If this is where we find God most clearly in the text, then to me, the real question is – what will we do as witnesses to this movement of release and freedom? We see what happens if we take the grace received and hoard it for ourselves. Like the enslaved man who hardens his heart and seizes the throat of the man who owes him, this hoarding of grace turns us into cogs in the machine of injustice, perpetuating systems like mass incarceration that criminalize financial need, clutching the oppressed by the throat until they cannot breathe, all while the rich get richer. It’s horrifying to hear of a king that tortures a man forever because he decided to hoard the grace he was given, but maybe that’s an accurate description of what happens when a demand for punishment is recycled over and over again. Maybe the torture in this parable is really just that system that “harms people who harm people to show that harming people is wrong.” 
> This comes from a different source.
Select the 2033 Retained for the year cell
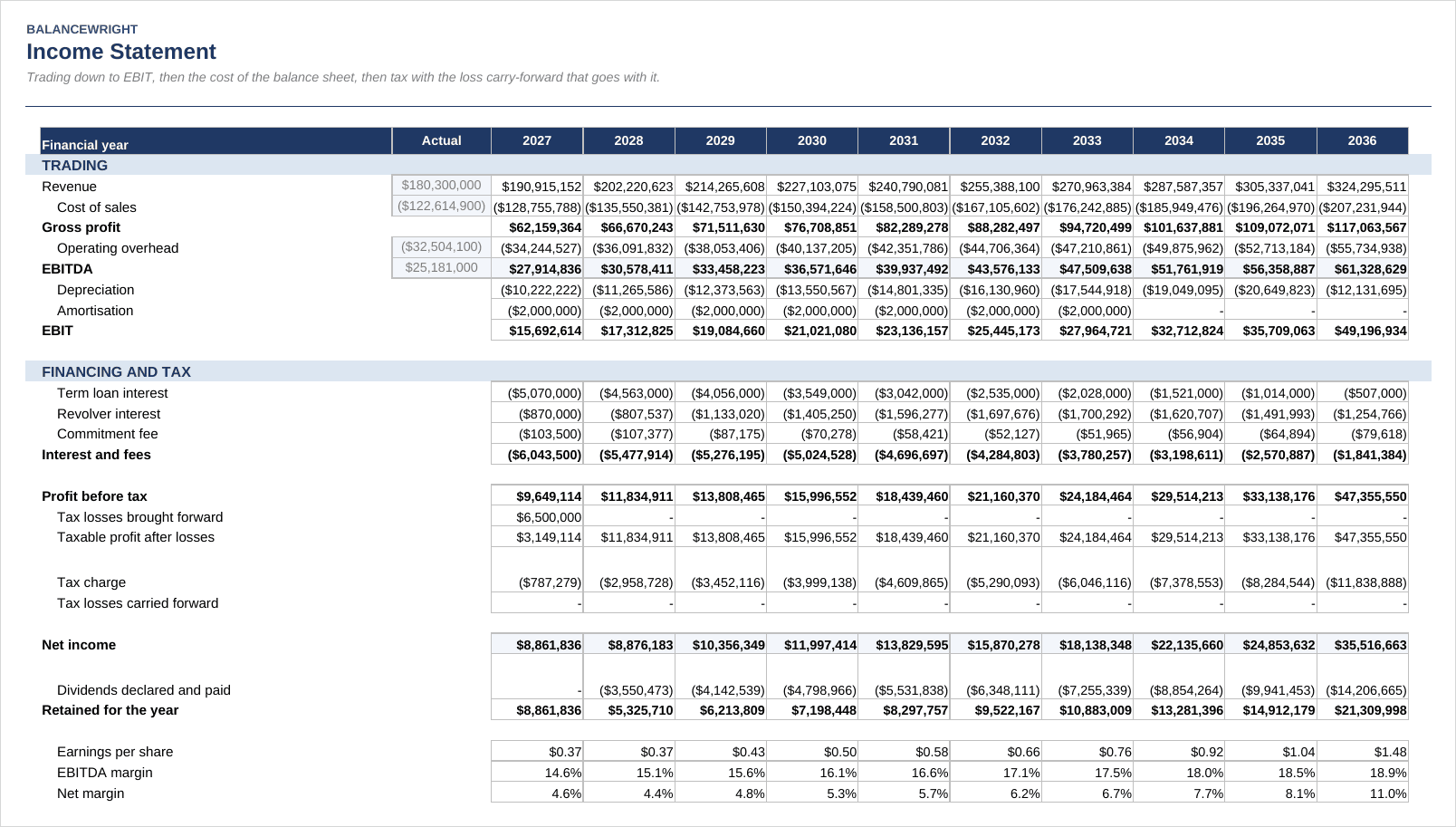1456x827 pixels. coord(1087,710)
But there is another path we can take if we choose. What would happen if we responded to the movement of the Spirit to release and cancel debts and bring freedom by letting that movement soak through every single thread of the fabric of our society? What if that Spirit of release moved through us in advocacy with our elected officials to pass laws and legislation that don’t expand prisons but instead seeks restorative justice, re-connecting folx to communities of support? What if that Spirit of release moved through us to demand that public funding not be invested in policing and criminalizing the oppressed but instead invested in the ingredients for life: housing, healthcare, grassroots organizations led by the people for the people? What if the Spirit of release moved through us to lay down a desire to punish and instead take up God’s heart to restore, to make whole, to heal, to support? Perhaps God breaking through in a moment of justice and release and freedom would not be just a moment but a movement. May it be so, and may it begin with us. Amen.